TASK DETAILS
Convert the data below into a Markdown table with the columns No. and Line, giving each non-blank line its own numbered row. Don't include the pictures.

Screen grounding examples
■ ■ ■ ■ ■

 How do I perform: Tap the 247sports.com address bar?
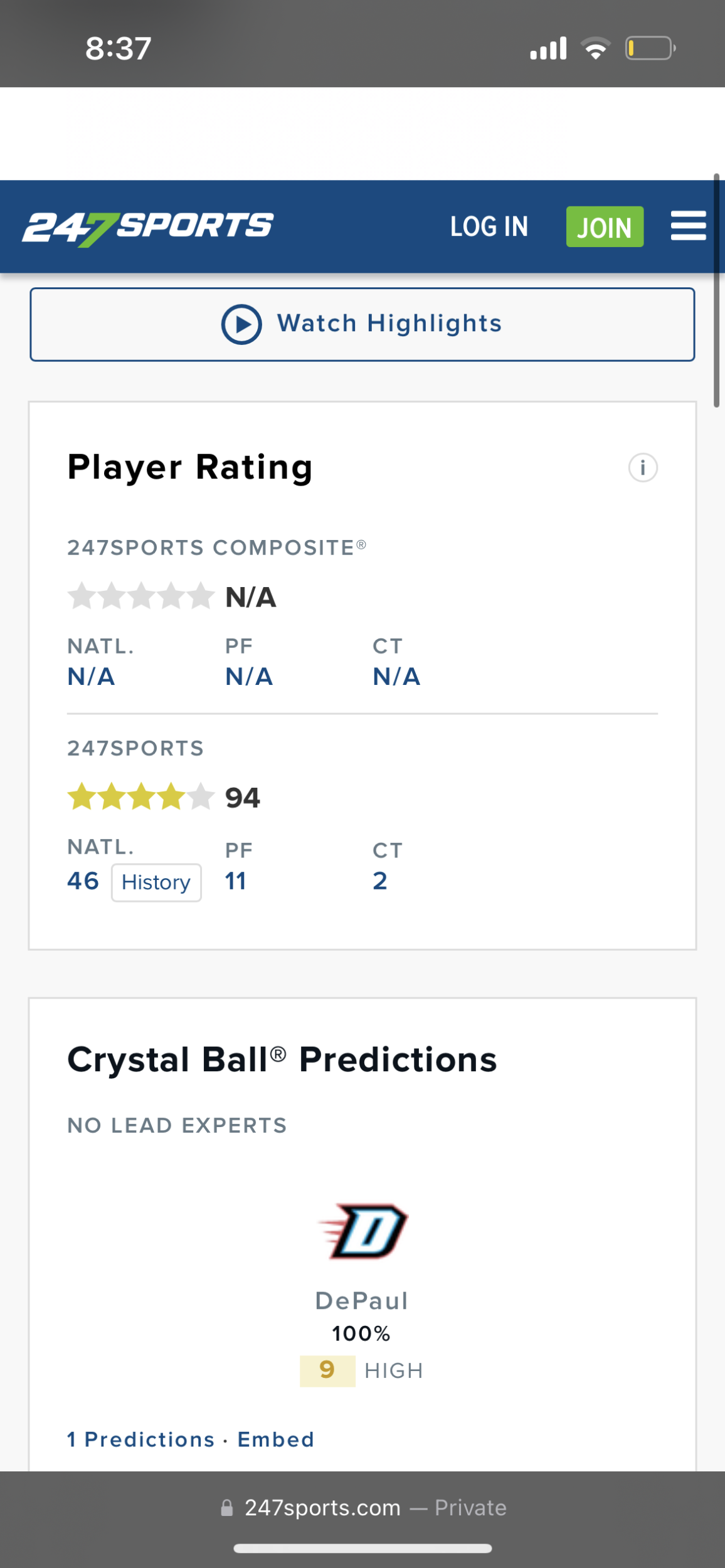(362, 1508)
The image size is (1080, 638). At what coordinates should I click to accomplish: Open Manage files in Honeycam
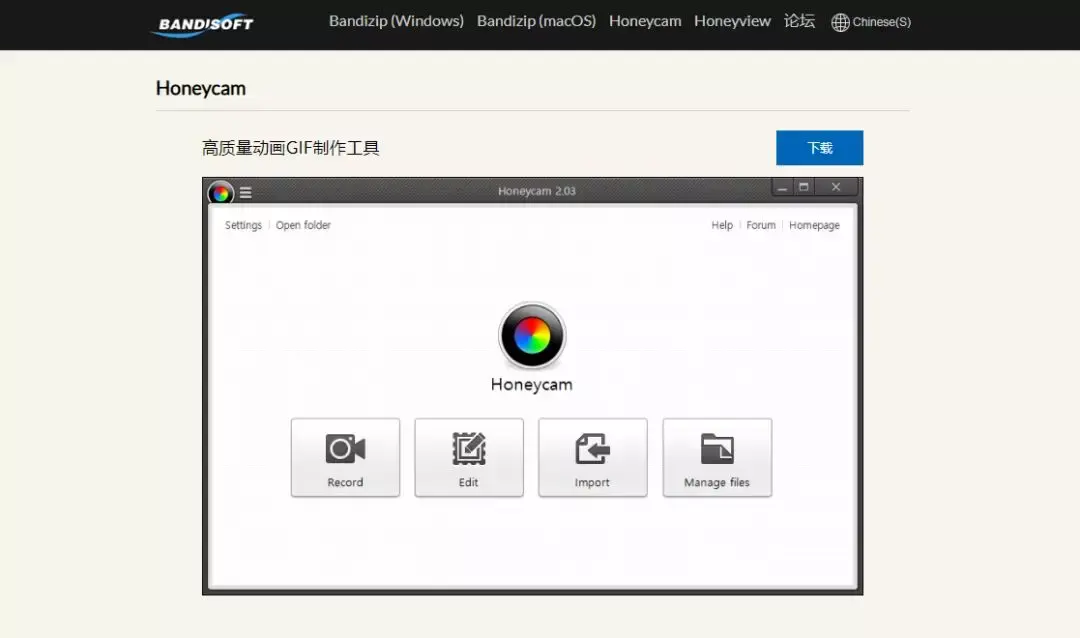coord(717,457)
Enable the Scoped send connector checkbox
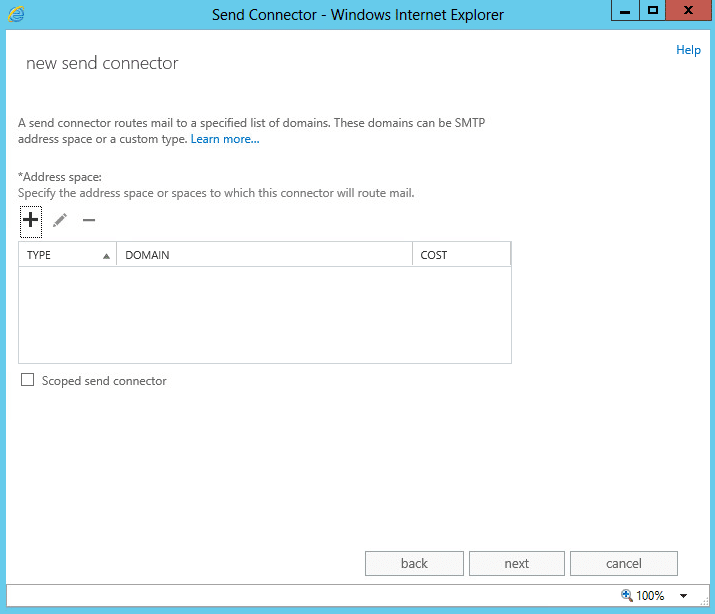This screenshot has width=715, height=614. tap(28, 380)
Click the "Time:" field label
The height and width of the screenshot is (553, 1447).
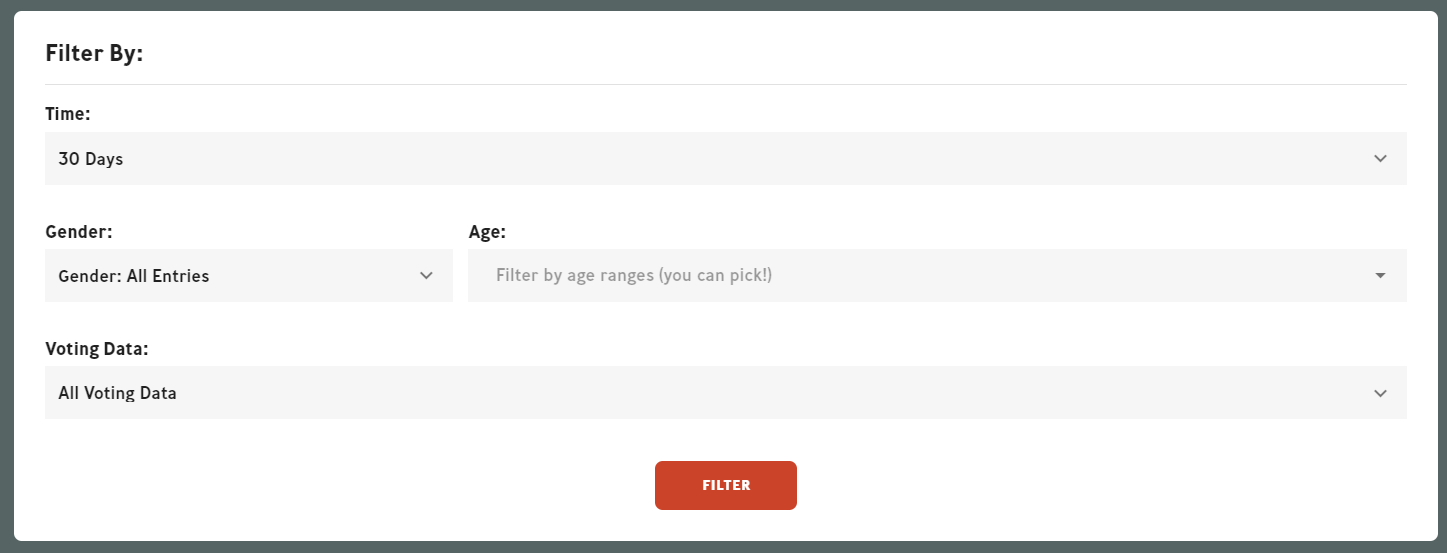click(x=68, y=115)
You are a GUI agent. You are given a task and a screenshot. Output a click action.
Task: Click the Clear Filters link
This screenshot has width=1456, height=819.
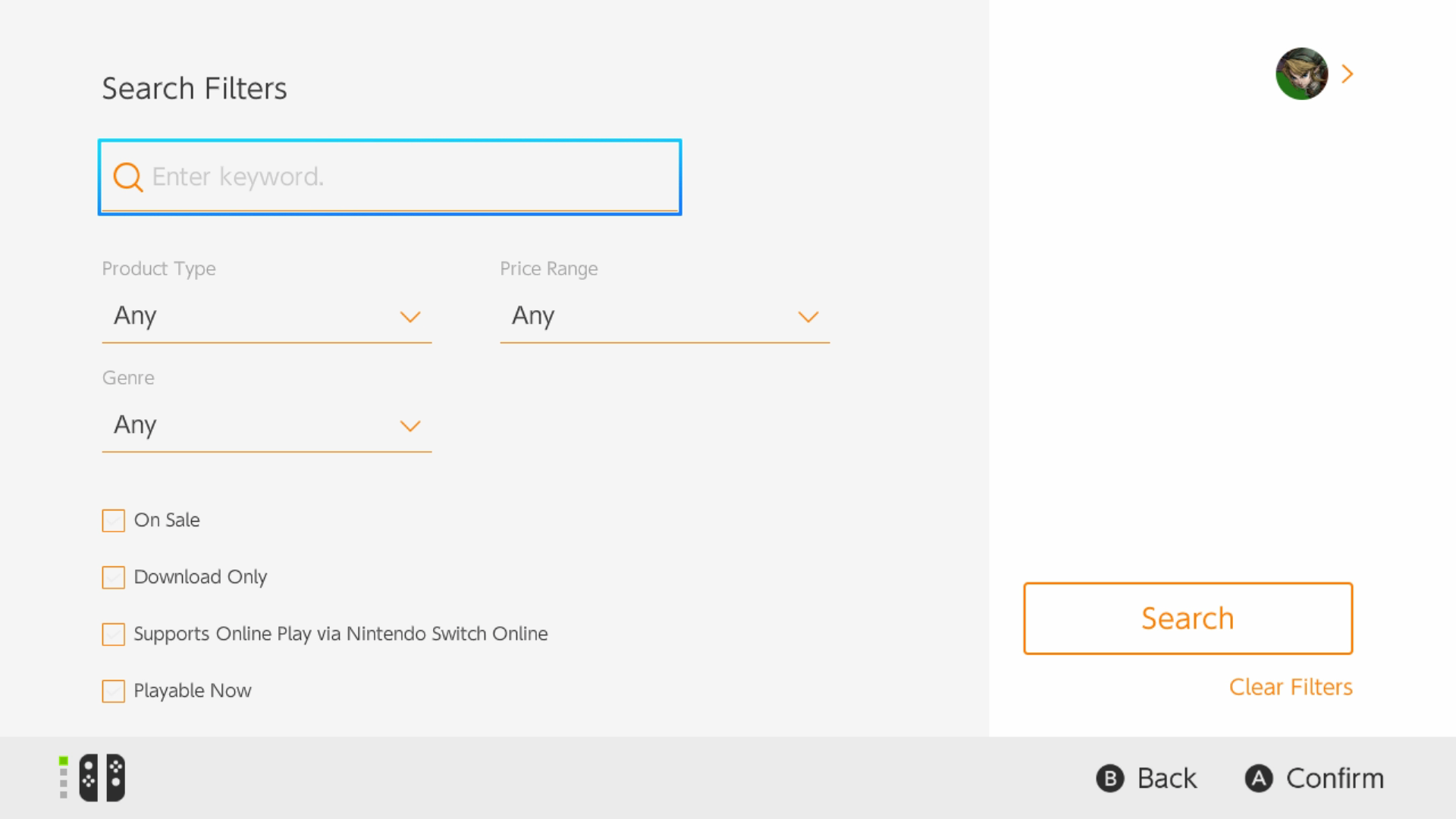point(1291,687)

■ ■ ■ ■ ■

SOLUTION TO THIS PROBLEM
| No. | Line |
|---|---|
| 1 |  How do I perform: Tap the 247sports.com address bar? |
| 2 | (362, 1508) |
| 3 | The image size is (1080, 638). At what coordinates should I click to accomplish: Open Manage files in Honeycam |
| 4 | coord(717,457) |
| 5 | Enable the Scoped send connector checkbox |
| 6 | This screenshot has width=715, height=614. tap(28, 380) |
| 7 | Click the "Time:" field label |
| 8 | The height and width of the screenshot is (553, 1447). |
| 9 | click(x=68, y=115) |
| 10 | You are a GUI agent. You are given a task and a screenshot. Output a click action. |
| 11 | Task: Click the Clear Filters link |
| 12 | This screenshot has width=1456, height=819. |
| 13 | point(1291,687) |